**EXERCISE INSTRUCTIONS:** Everything from the first line of the material below through the line containing "[Visit Homepage] (57, 8)" must be retyped exactly, and nothing past it.
+ + + +
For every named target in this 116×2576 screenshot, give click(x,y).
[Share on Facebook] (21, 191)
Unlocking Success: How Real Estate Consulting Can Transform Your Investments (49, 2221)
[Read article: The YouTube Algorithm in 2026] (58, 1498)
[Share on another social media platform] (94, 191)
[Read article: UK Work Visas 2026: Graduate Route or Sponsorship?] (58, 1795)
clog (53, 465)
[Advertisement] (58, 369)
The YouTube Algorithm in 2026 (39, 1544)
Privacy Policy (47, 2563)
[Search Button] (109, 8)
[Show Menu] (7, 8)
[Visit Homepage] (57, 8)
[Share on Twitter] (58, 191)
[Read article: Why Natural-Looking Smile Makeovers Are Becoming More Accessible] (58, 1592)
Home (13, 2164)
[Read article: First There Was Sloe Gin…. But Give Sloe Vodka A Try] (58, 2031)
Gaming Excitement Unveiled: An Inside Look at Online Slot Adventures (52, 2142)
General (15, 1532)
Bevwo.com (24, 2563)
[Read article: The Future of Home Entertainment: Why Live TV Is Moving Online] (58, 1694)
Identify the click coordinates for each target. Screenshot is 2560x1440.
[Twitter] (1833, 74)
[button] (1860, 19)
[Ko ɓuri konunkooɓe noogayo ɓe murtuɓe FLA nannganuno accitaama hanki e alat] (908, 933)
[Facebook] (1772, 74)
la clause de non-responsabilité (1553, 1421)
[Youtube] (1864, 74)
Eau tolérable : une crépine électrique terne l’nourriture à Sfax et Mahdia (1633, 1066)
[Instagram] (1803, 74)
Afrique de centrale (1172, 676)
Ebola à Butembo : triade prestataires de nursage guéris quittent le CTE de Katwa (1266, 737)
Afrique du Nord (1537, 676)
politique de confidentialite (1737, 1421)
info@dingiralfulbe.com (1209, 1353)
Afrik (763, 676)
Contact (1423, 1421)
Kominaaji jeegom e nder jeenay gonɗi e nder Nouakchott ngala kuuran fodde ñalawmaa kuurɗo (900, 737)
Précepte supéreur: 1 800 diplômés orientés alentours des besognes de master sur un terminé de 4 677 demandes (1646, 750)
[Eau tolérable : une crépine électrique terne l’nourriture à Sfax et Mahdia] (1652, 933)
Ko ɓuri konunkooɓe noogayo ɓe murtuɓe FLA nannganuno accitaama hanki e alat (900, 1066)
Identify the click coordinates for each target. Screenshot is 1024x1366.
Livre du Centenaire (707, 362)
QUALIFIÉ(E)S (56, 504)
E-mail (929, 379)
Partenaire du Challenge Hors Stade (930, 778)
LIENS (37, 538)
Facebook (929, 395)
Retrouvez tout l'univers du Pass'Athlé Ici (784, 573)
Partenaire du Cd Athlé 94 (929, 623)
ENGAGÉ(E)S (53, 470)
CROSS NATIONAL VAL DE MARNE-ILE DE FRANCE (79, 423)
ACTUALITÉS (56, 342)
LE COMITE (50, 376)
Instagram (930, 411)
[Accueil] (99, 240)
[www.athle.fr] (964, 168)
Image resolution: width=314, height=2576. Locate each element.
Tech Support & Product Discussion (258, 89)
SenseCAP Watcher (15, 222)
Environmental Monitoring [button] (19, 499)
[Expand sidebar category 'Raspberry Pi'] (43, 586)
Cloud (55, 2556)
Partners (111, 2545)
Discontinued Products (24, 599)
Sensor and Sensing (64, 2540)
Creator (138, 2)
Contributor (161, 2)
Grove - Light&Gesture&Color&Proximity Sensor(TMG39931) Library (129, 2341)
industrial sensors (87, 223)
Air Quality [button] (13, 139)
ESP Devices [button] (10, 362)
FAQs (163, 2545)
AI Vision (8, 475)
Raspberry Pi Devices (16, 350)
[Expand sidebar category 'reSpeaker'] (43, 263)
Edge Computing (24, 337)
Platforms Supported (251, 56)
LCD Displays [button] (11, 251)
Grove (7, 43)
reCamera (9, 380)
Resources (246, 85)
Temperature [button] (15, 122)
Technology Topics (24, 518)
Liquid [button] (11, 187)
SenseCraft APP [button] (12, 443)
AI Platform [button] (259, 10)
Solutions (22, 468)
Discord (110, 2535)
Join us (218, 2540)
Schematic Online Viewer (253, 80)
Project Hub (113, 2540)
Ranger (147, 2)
+ + + +
**RESPONSE BELOW:**
For every named target in this 116×2576 screenshot, give click(x,y).
[Share on Facebook] (21, 191)
Unlocking Success: How Real Estate Consulting Can Transform Your Investments (49, 2221)
[Read article: The YouTube Algorithm in 2026] (58, 1498)
[Share on another social media platform] (94, 191)
[Read article: UK Work Visas 2026: Graduate Route or Sponsorship?] (58, 1795)
clog (53, 465)
[Advertisement] (58, 369)
The YouTube Algorithm in 2026 (39, 1544)
Privacy Policy (47, 2563)
[Search Button] (109, 8)
[Show Menu] (7, 8)
[Visit Homepage] (57, 8)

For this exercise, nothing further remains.